Biography
Travelling to Japan as an overseas student in his youth, Zhang studied the epistemology and ethics of Immanuel Kant, and attempted to reinterpret Confucianism along Kantian lines. He took part in famous debates about the relative merits of "science and metaphysics," allying himself with the then fashionable metaphysics of Henri Bergson. He was equally well-known, however, as an exponent of the philosophy of Bertrand Russell, whom he accompanied on a tour of China in 1920.
A prominent exponent of Chinese liberalism, he became a powerful influence in the China Democratic League in its original incarnation as a non-Communist "third force" grouping opposed to the dictatorship of the Guomindang (Kuomintang or KMT) under Jiang Jieshi (Chiang Kai-shek).

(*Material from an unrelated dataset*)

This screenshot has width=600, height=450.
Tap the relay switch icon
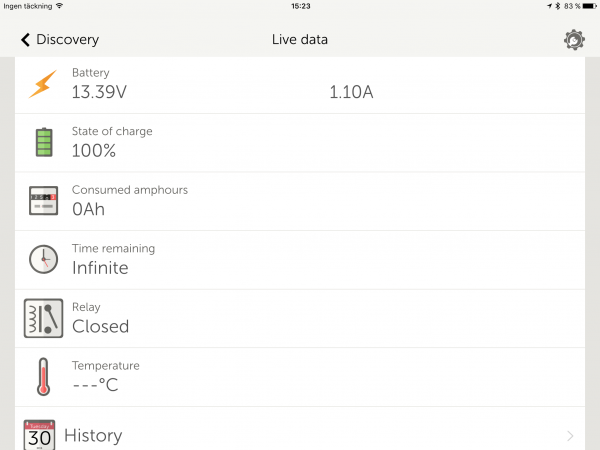[x=42, y=318]
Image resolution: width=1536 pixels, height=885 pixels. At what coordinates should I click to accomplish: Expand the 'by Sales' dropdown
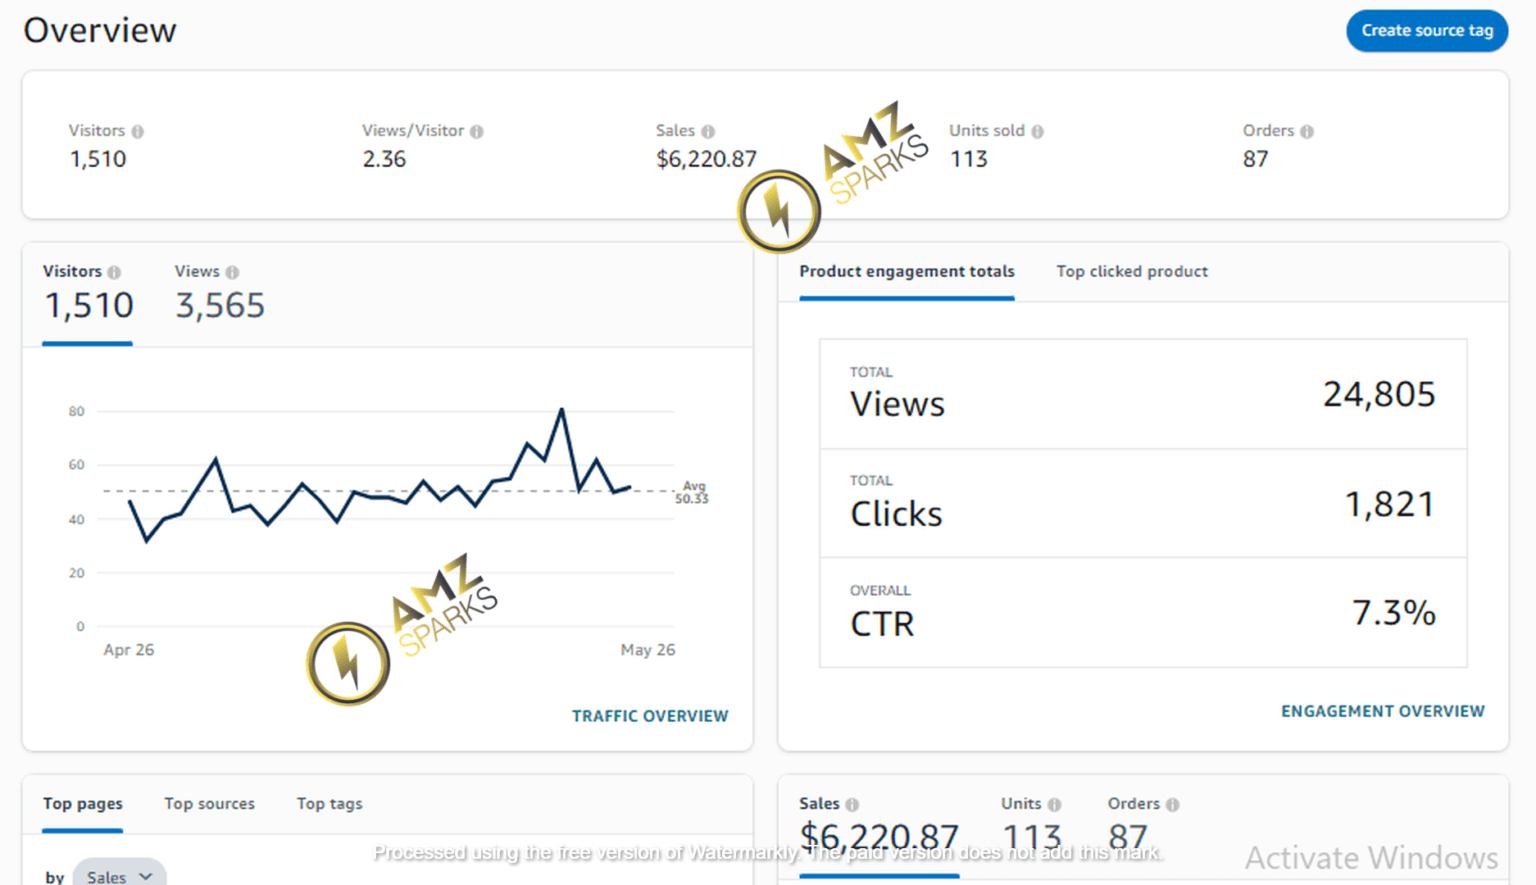[x=119, y=876]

Zhang veered towards acceptance of the inevitability of Communist victory and took government positions after the establishment of the People's Republic of China in 1949. However his earlier passionate devotion to intellectual freedom and searching critiques of Marxism made him an object of suspicion, obliging him to live in obscurity and in constant fear of persecution. During the early years of the PRC, he served in the new government as a member of the Central governmental committee, as counsellor at the Ministry of Culture and in various other high-level positions, while also maintaining his position as professor of philosophy at Peking University. However, in 1958, soon after the start of the Anti-Rightist movement, which was aimed at the political control of intellectuals, he lost his professorship and was forced to work as a scavenger in the same university. At the beginning of the Cultural Revolution, he was imprisoned in one of the most infamous "re-education" camps where, after prolonged physical and mental hardship, he would die shortly before the end of this radical political movement.